Penggembalaan harus tetap dilaksanakan di Jemaat sebagaimana penggembalaan kepada setiap orang yang taat kepada Tuhan. Penggembalaan dan hukum siasat gereja harus dilaksanakan kepada warga yang tidak taat kepada Tuhan, dengan tujuan agar jangan ada yang hilang dan sesat tanpa ada peringatan dan nasehat, supaya Jemaat itu benar-benar melaksanakan tanggung jawabnya sebagai gembala terhadap kawanan domba Allah.

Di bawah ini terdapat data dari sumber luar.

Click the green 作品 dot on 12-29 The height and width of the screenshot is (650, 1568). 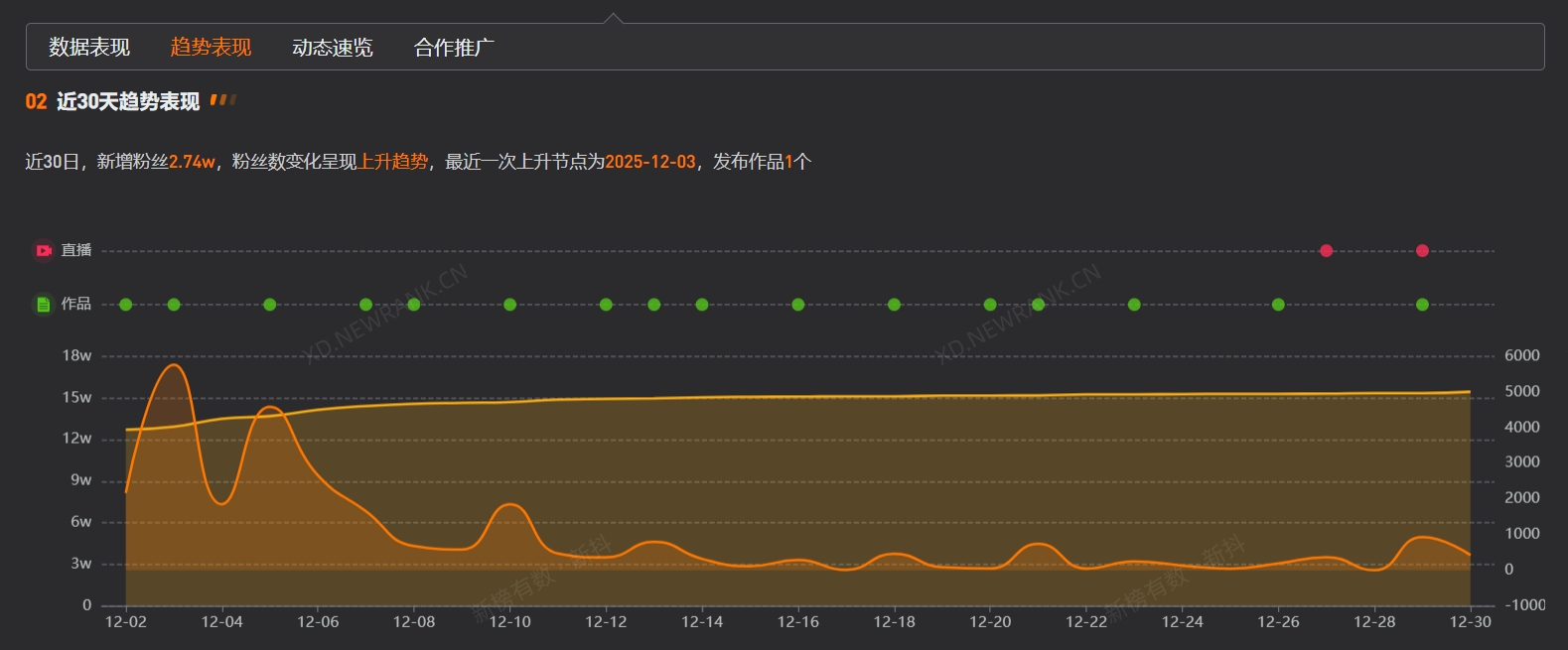point(1422,305)
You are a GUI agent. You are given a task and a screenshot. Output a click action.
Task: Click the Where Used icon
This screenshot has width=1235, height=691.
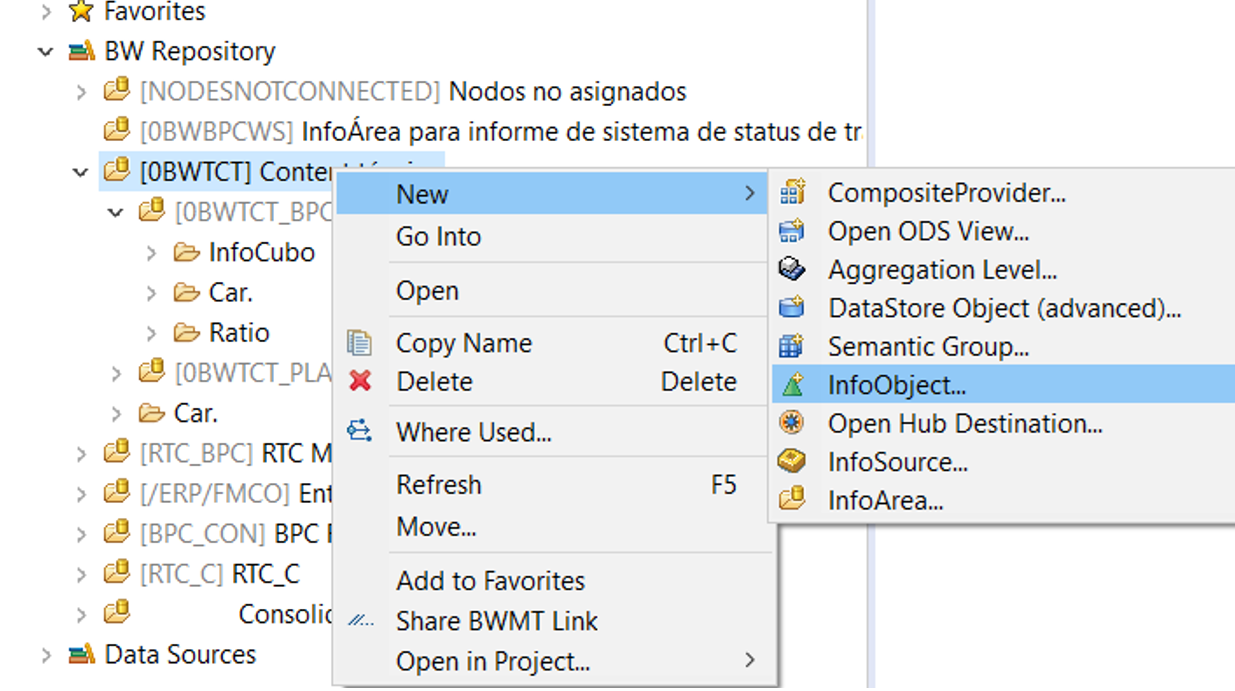[360, 432]
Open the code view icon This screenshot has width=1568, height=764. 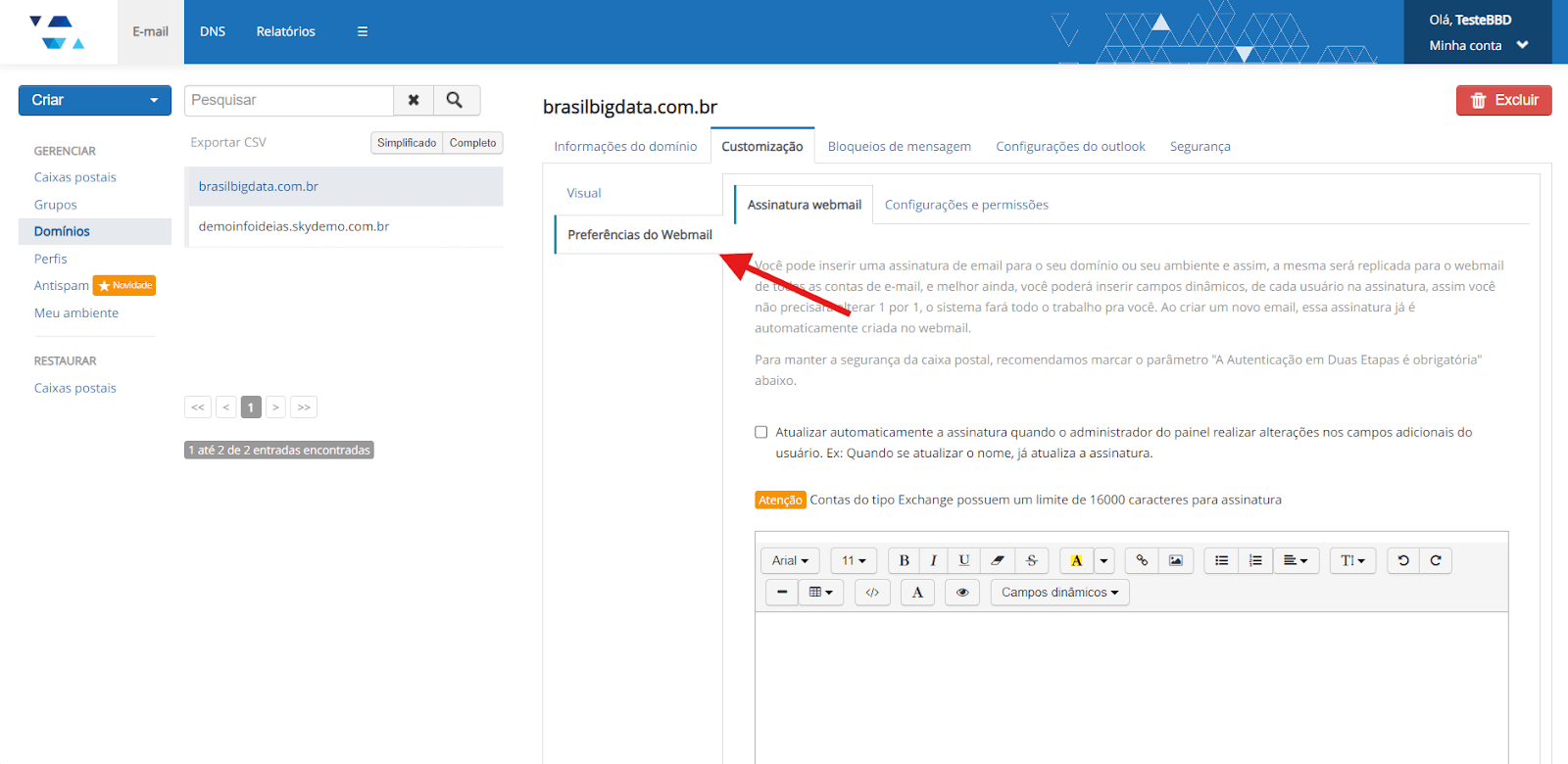pos(872,593)
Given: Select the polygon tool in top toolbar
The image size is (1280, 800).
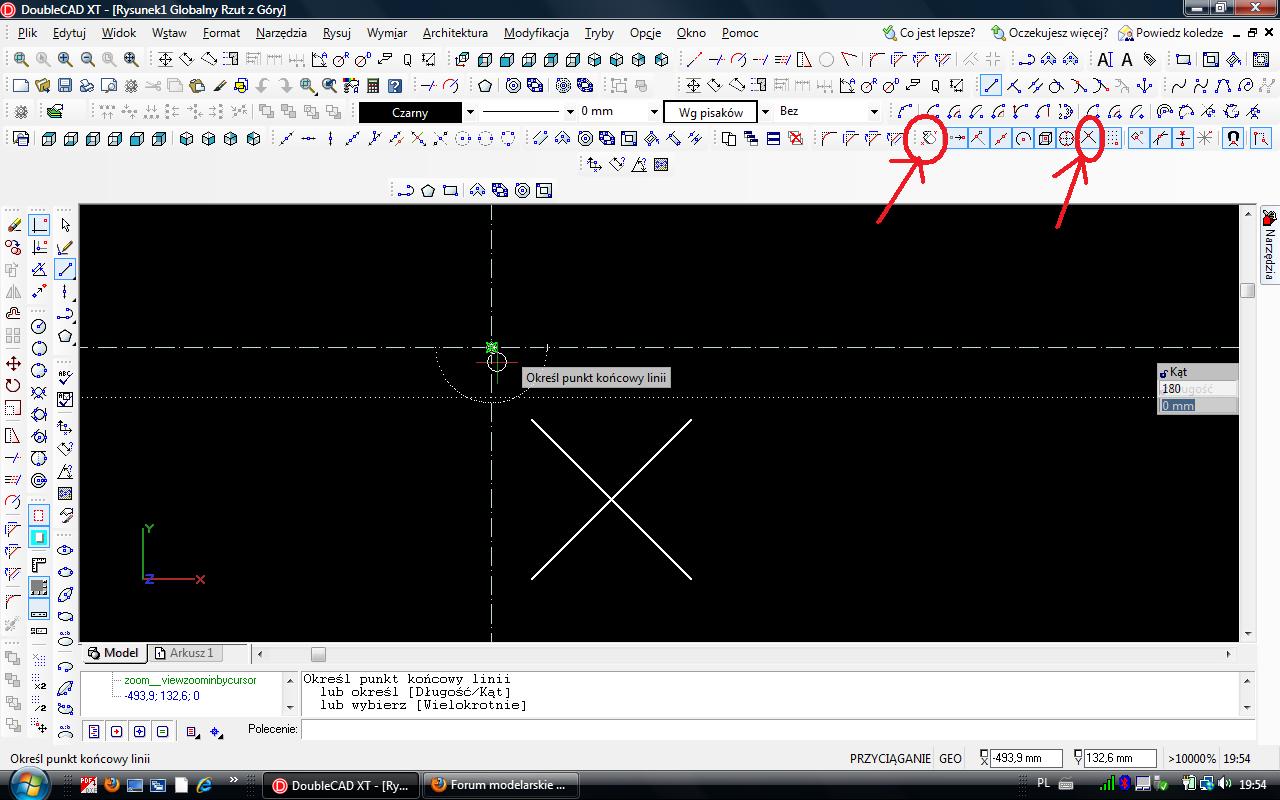Looking at the screenshot, I should coord(485,86).
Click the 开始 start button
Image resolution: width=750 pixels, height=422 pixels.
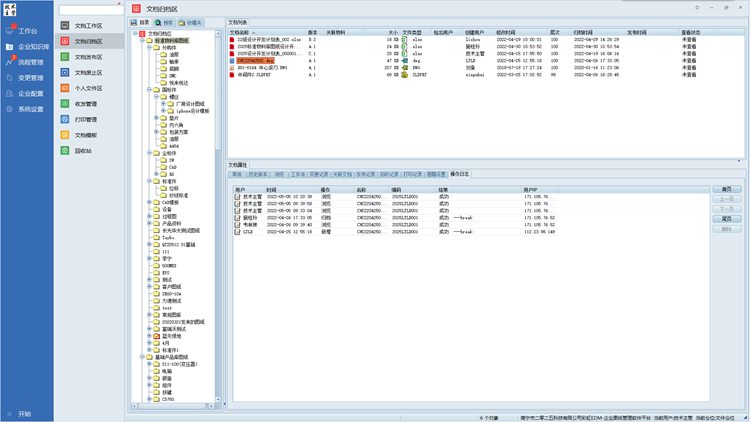pyautogui.click(x=24, y=413)
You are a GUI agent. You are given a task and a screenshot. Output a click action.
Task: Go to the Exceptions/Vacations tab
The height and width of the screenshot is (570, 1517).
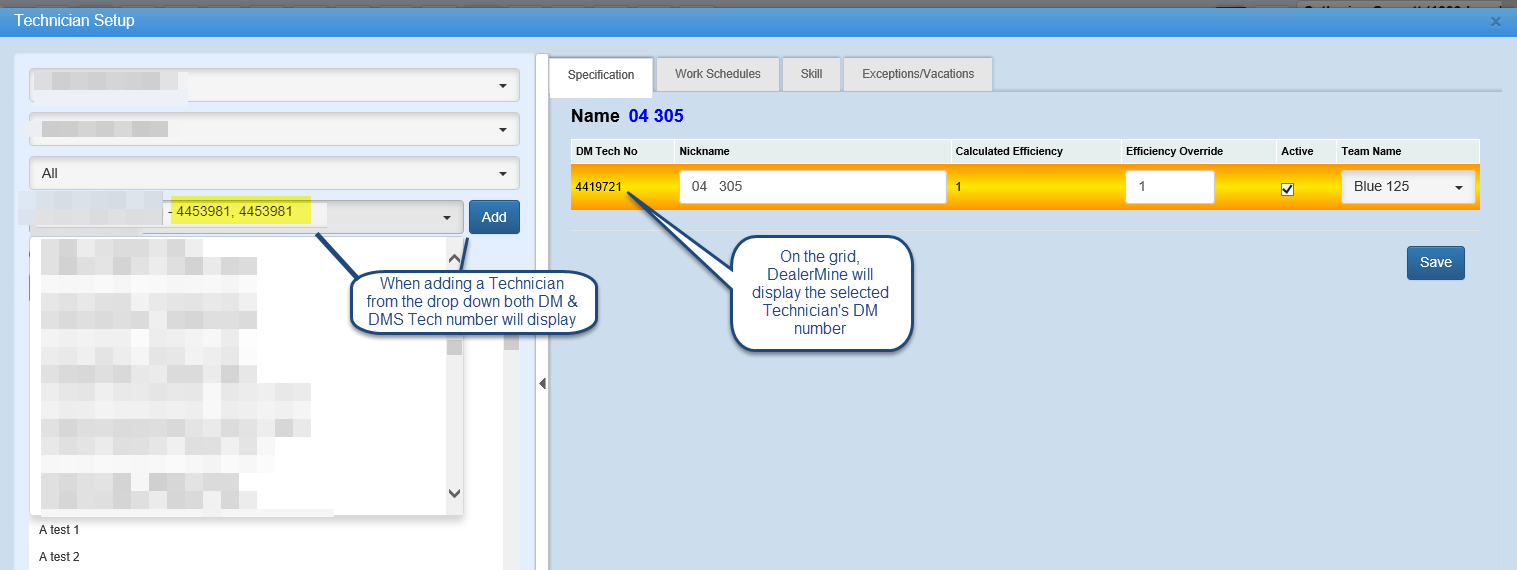(x=917, y=74)
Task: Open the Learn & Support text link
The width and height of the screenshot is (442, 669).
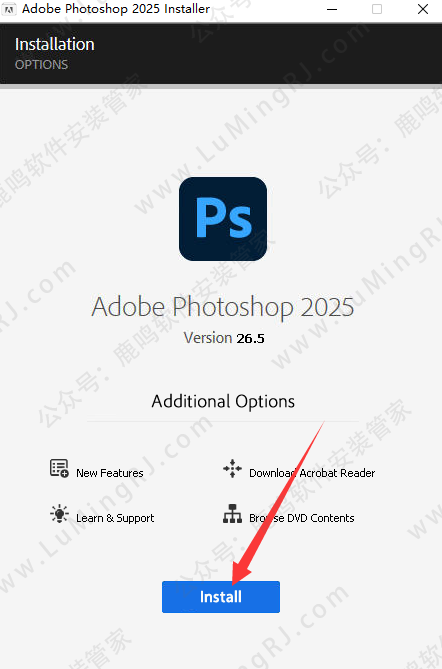Action: click(x=115, y=518)
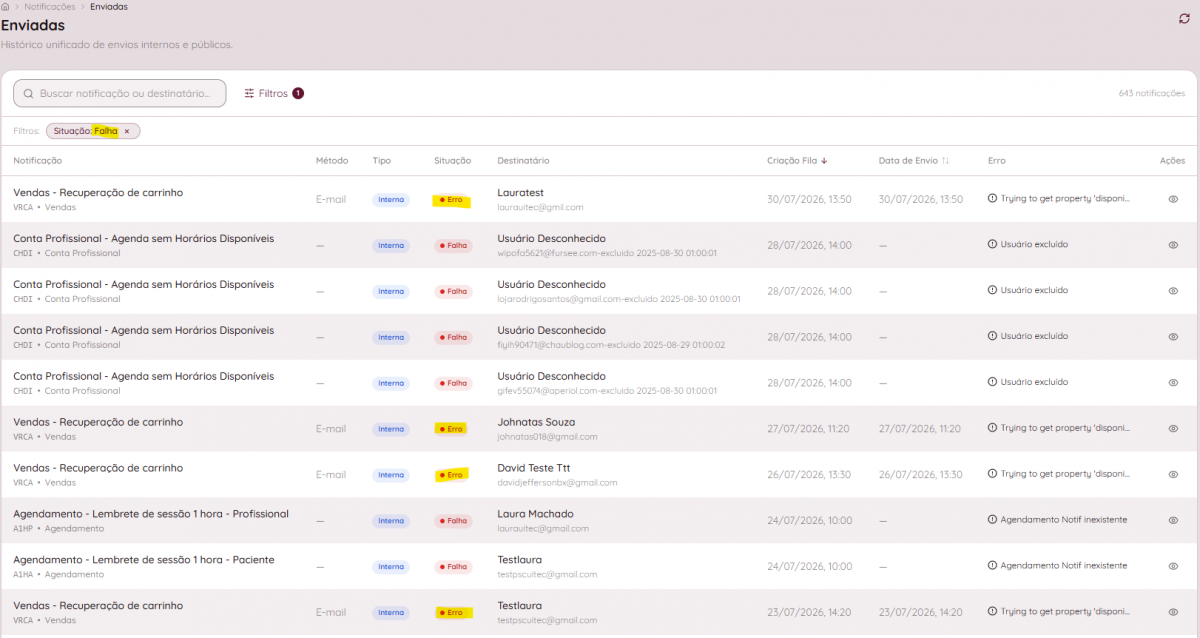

Untuk itulah di dalam Jemaat, diangkat para Majelis untuk melaksanakan tugas dan tanggung jawab pengembalaan dan bukan hanya untuk menghukum. Tuhan berfirman: “Hai anak manusia, Aku telah menetapkan engkau menjadi penjaga kaum Israel. Bilamana engkau mendengarkan sesuatu Firman daripadaKu, peringatkanlah mereka atas NamaKu. Kalau Aku berfirman kepada orang jahat: Engkau pasti dihukum mati, dan engkau tidak memperingatkan dia, atau tidak berkata apa-apa untuk memperingatkan orang jahat itu dari hidupnya yang jahat, supaya ia tetap hidup; orang jahat itu akan mati dalam kesalahannya, tetapi Aku akan menuntut pertanggungan-jawab atas nyawanya dari padamu. Tetap jikalau engkau memperingatkan orang jahat itu, dan ia tidak berbalik dari kejahatannya dan dari hidupnya yang jahat, ia akan mati dalam kesalahannya, tetapi engkau telah menyelamatkan nyawamu” (Yehezkiel 3:17-19).

Kita juga harus merenungkan sabda Tuhan Yesus yang telah menyerahkan kunci kerajaan sorga kepada gerejaNya, supaya gereja menghukum dan mengucilkan orang-orang yang tidak mau bertobat. Karena demikianlah firman Tuhan: “Kepadamu akan kuberikan kunci kerajaan sorga. Apa yang kau ikat di dunia ini akan terikat di sorga dan apa yang kau lepaskan di dunia ini akan terlepas di sorga” (Matius 16:19).

Tuhan Yesus juga berfirman: “Terimalah Roh Kudus! Jikalau kamu mengampuni dosa orang, dosanya diampuni, dan jikalau kamu menyatakan dosa orang tetap ada, dosanya tetap ada” (Yohanes 20:22b-23).